Berdasarkan data Susenas pada 2018, ada 14,2 persen penduduk Indonesia yang menyandang disabilitas atau 30,38 juta jiwa. Data menunjukkan bahwa jumlah masyarakat Indonesia yang melek hurup sudah mencapai angka 92,8% untuk kelompok dewasa dan 98,8% untuk kategori remaja (Utomo, 2016:1). Jadi sebenarnya, indonesia sudah melewati krisis melek huruf, permasalahannya bukan lagi membaca tapi kurangnya minat baca. Oleh karena itu, bagaimana solusi bagi penyandang tunanetra untuk bisa bangkit dibidang literasi meski melalui pendengaran dan jari? Bagaimanakah hubungan siswa tunanetra dalam berinteraksi sosial dengan staf perpustakaan dalam belajar di lingkungan SLB Negeri Angkola Timur?

Ada jiwa yang penuh semangat, di balik keterbatasan fisik.
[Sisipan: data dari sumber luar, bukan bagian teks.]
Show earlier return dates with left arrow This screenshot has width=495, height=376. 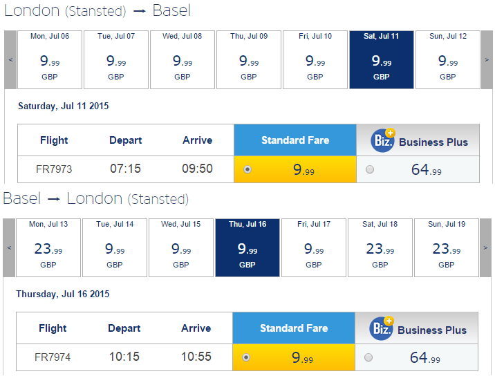coord(9,248)
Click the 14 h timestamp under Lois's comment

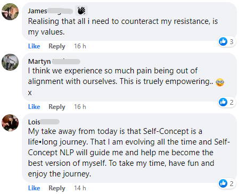pos(80,188)
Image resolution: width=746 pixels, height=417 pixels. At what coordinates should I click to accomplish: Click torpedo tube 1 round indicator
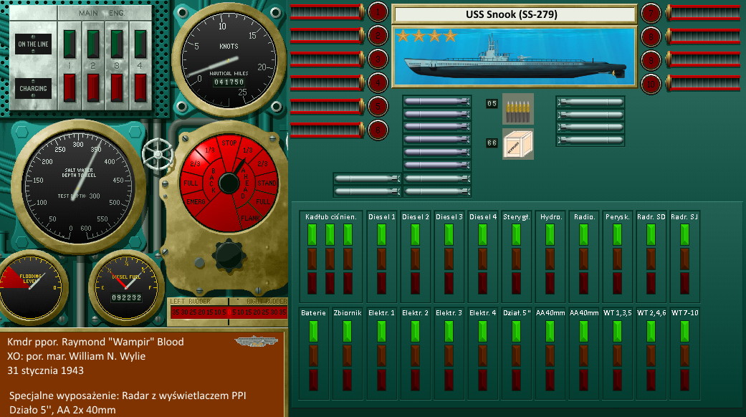378,12
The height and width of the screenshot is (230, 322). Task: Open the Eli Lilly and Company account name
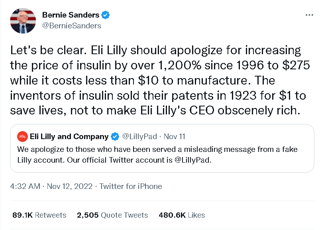(69, 137)
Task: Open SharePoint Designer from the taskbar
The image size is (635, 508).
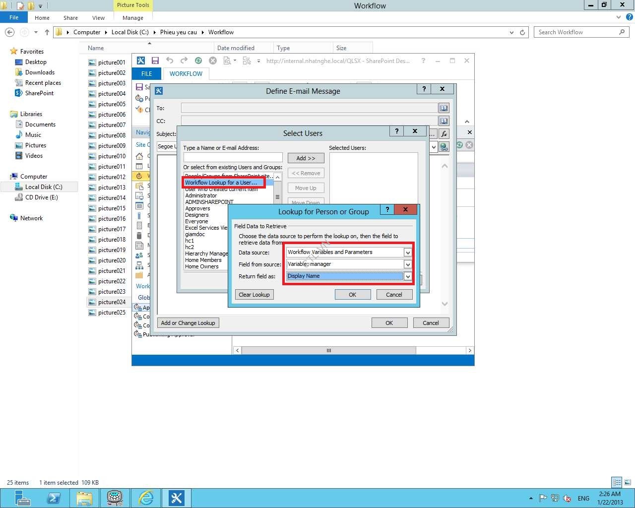Action: (176, 498)
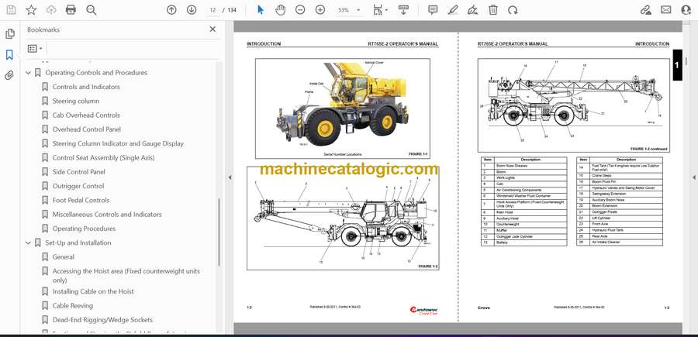698x337 pixels.
Task: Collapse the Operating Controls and Procedures section
Action: point(29,73)
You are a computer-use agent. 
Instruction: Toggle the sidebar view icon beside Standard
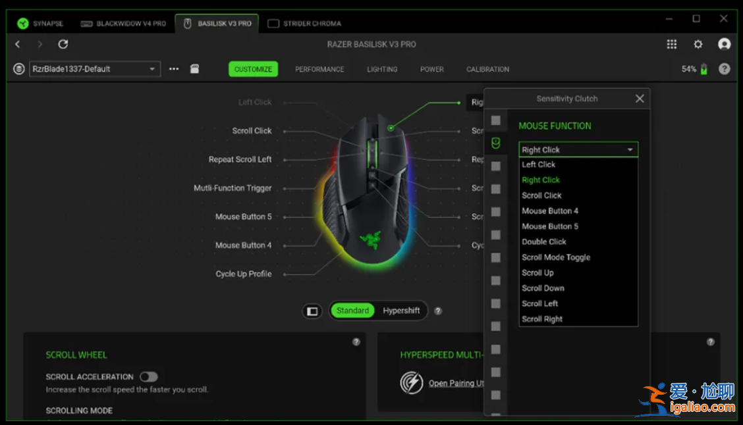pyautogui.click(x=312, y=311)
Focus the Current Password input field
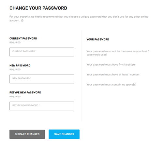163x144 pixels. point(42,52)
Keterbatasan penglihatan bukan brarti tidak bisa berkarya dan memahami bacaan dari lingkungan sekitarnya sebagaimana manusia normal ketika memahami bacaan orang lain. Desa yang maju adalah desa yang peduli terhadap lingkungan sekitarnya. Jika pembinaan melalui pendekatan literasi maka pendengaran dan aktivitas jari melahirkan potensi besar yang dapat menumbuhkan rasa percaya diri anak tunanetra agar tidak putus asa dan tidak putus sekolah.

Kaum tunanetra desa merupakan aset sumber daya manusia yang perlu dikembangkan melalui kegiatan literasi. Desa yang cerdas adalah desa membaca, belajar, bekerja, berkarya dan berpretasi. Membaca sangat penting dalam era globlasisasi ini, karena dengan membaca seseorang dapat memperoleh pengetahuan yang lebih mendalam tetang sesuatu, lalu dapat menganalisis aspek-aspek yang telah dibaca.
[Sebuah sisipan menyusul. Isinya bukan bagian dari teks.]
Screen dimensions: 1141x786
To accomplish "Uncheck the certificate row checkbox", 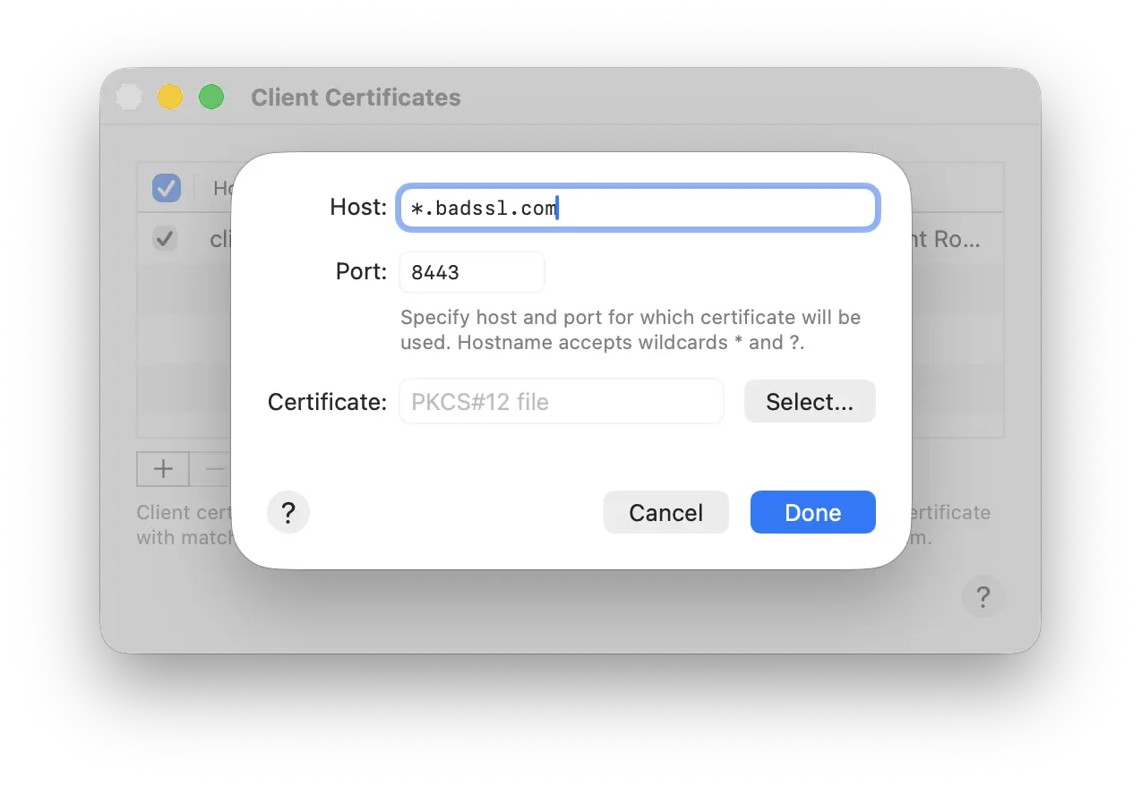I will 165,239.
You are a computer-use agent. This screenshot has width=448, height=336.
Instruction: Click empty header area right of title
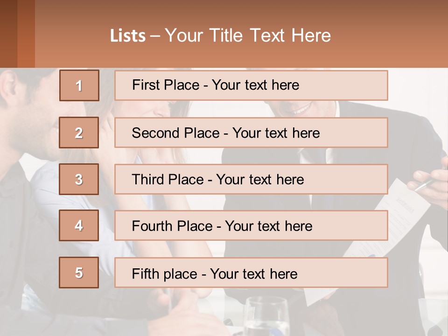(389, 34)
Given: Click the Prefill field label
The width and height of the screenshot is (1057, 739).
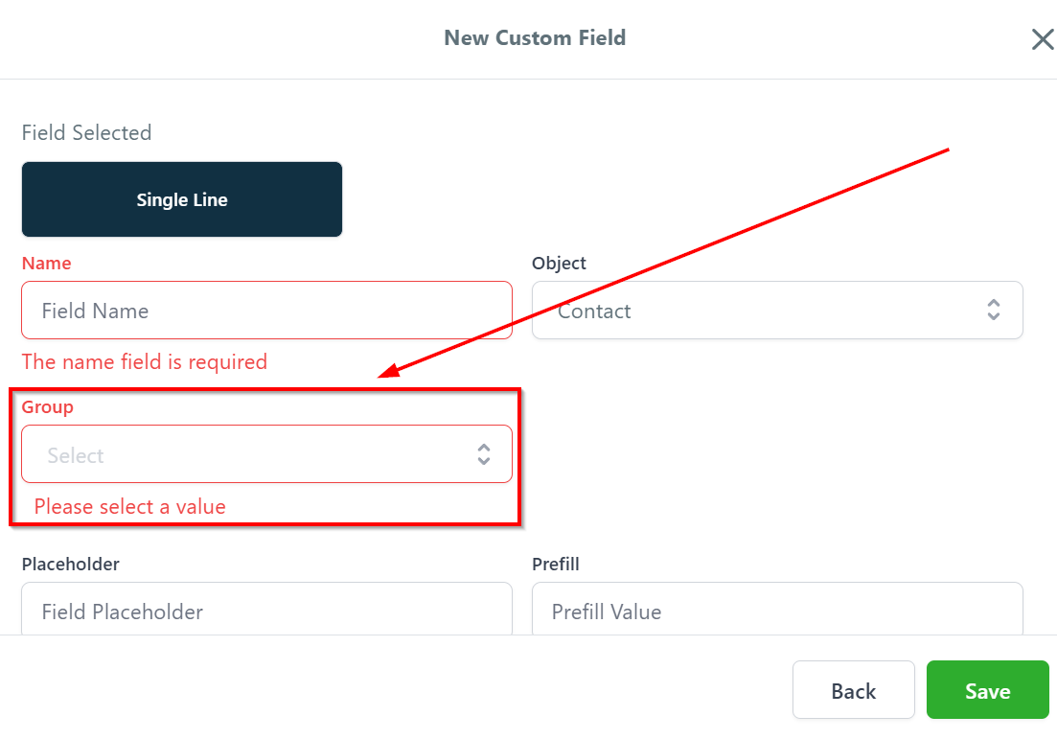Looking at the screenshot, I should point(556,565).
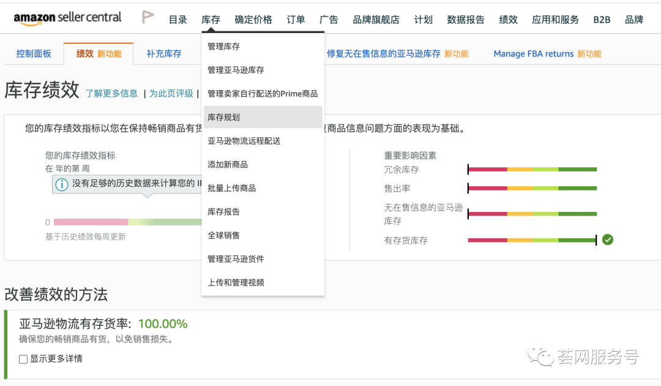The width and height of the screenshot is (661, 386).
Task: Click the green checkmark beside 有存货库存
Action: tap(607, 240)
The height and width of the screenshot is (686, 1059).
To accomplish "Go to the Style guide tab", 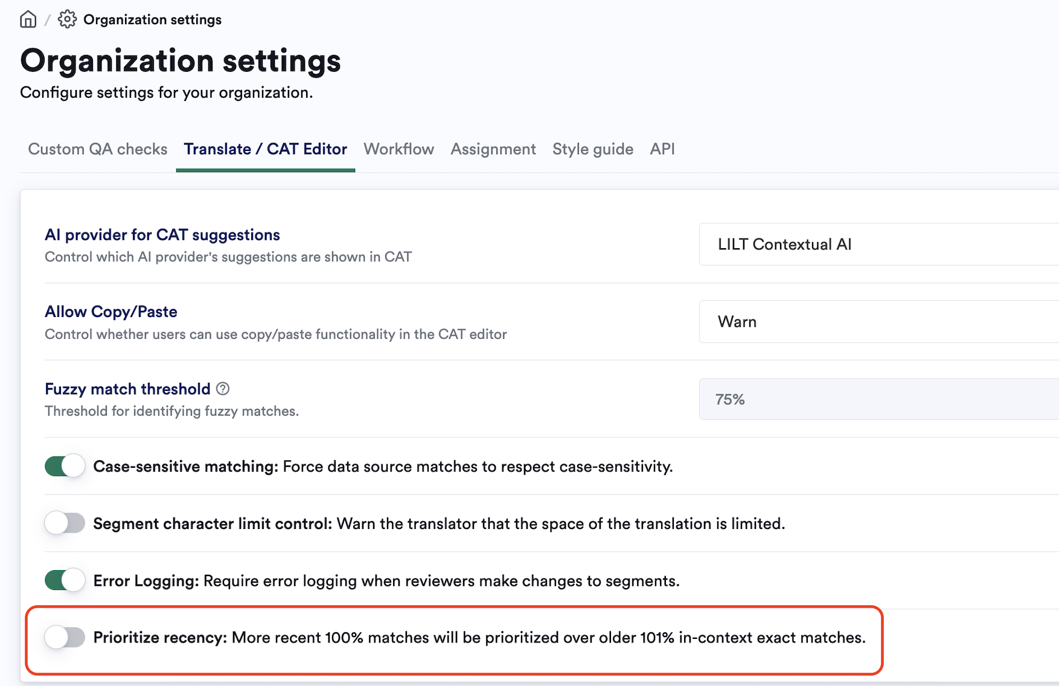I will coord(593,149).
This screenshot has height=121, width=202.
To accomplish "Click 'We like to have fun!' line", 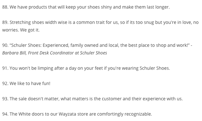I will [x=30, y=83].
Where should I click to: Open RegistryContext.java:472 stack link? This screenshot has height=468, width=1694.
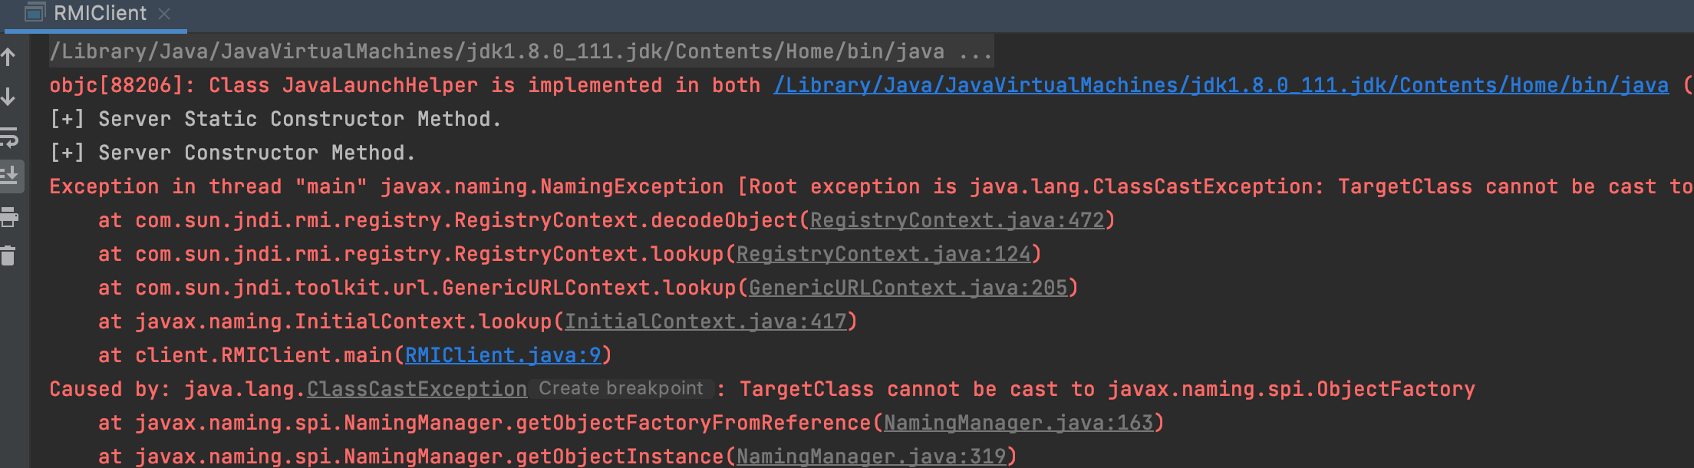click(957, 220)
Membaca Bukan sekedar membaca teks tapi juga lingkungan dan alam sekitar yang menjadi sumber bacaan. Membaca melalui hati dan bisa juga melalui pendengaran. Sudah saatnya bagi kita sebagai bangsa yang besar untuk melestarikan budaya membaca. Banyak cara yang dapat dilakukan agar membaca menjadi sesuatu yang menyenangkan, misalnya lewat lagu, karya puisi, pidato, dan lain-lain.
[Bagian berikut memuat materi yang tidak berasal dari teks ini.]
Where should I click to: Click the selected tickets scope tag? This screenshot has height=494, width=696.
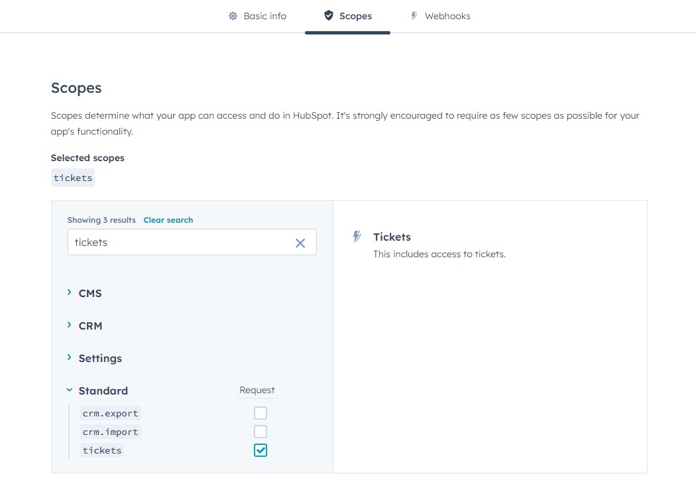73,178
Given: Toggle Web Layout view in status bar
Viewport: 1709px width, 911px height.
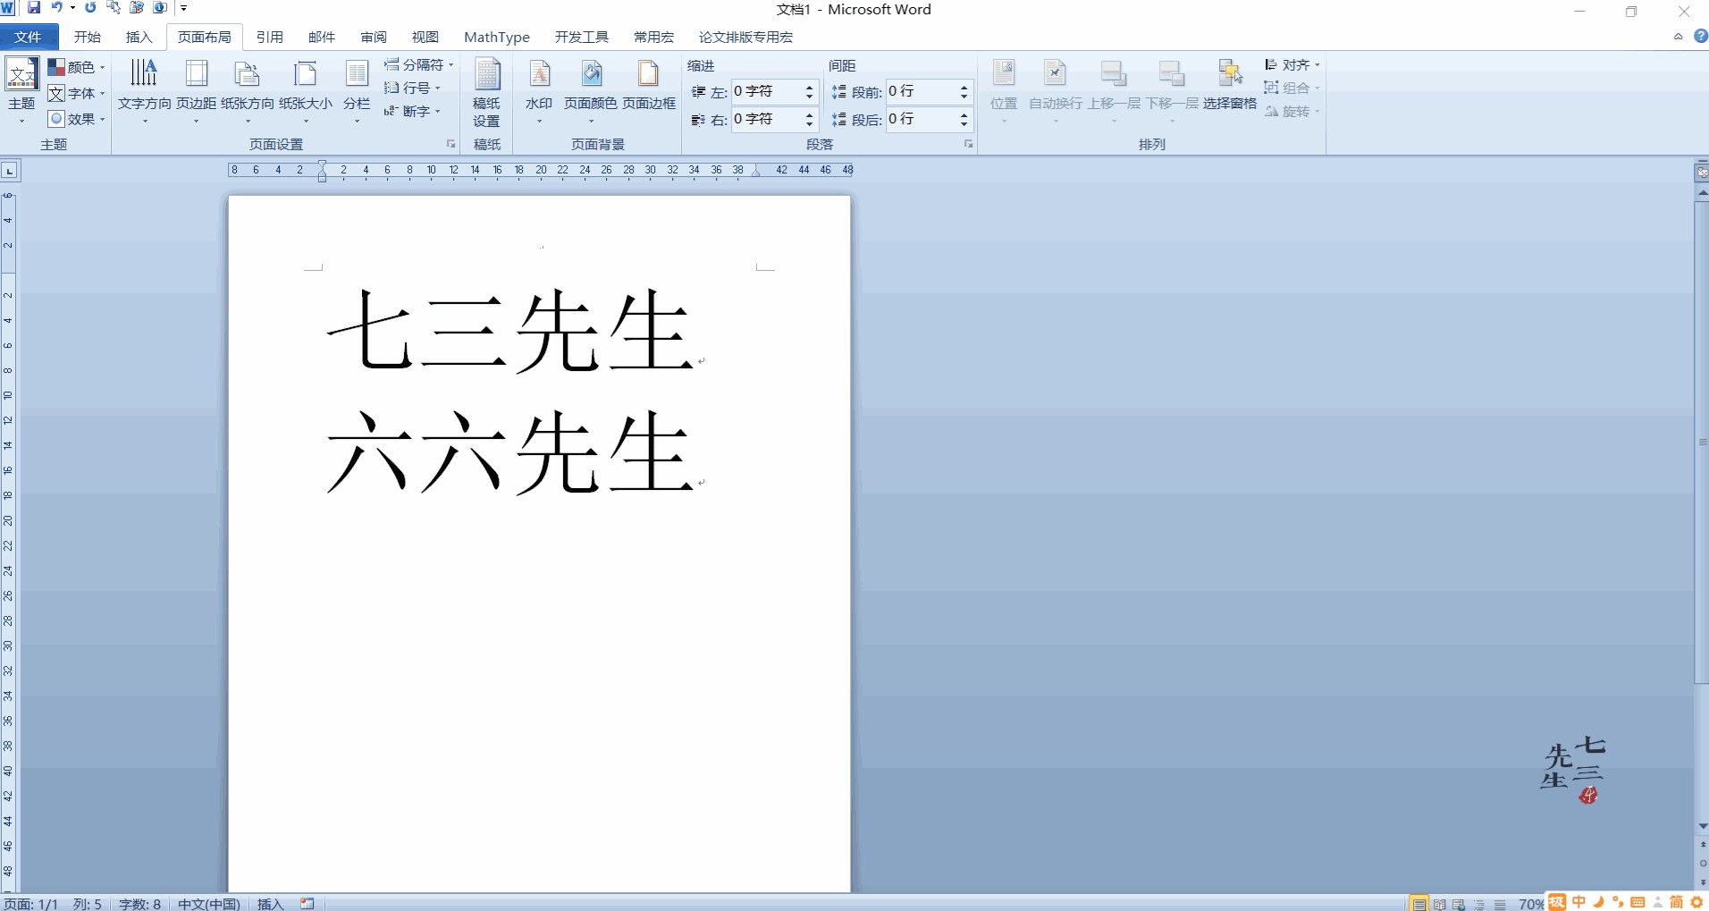Looking at the screenshot, I should pos(1459,904).
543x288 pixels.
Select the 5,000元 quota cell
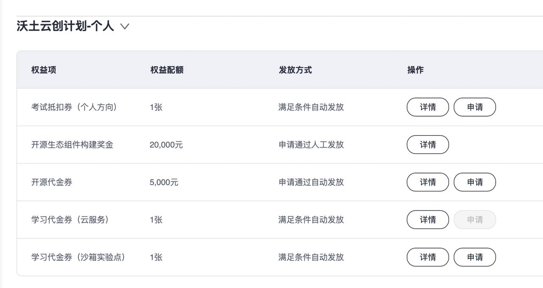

Salah satu upaya dalam mensukseskan pembangunan nasional adalah melalui pengembangan minat dan baca dan didukung dengan sarana seperti perpustakaan sekolah dan perpustakaan desa. Hal ini sesuai dengan Undang-Undang No.43 Tahun 2007 tentang perpustakaan yang berbunyi bahwa “masyarakat yang memiliki cacat, kelainan fisik, emosional, mental, intelektual, dan sosial berhak memperoleh layanan perpustakaan yang disesuaikan dengan kemampuan dan keterbatasaan masing-masing.”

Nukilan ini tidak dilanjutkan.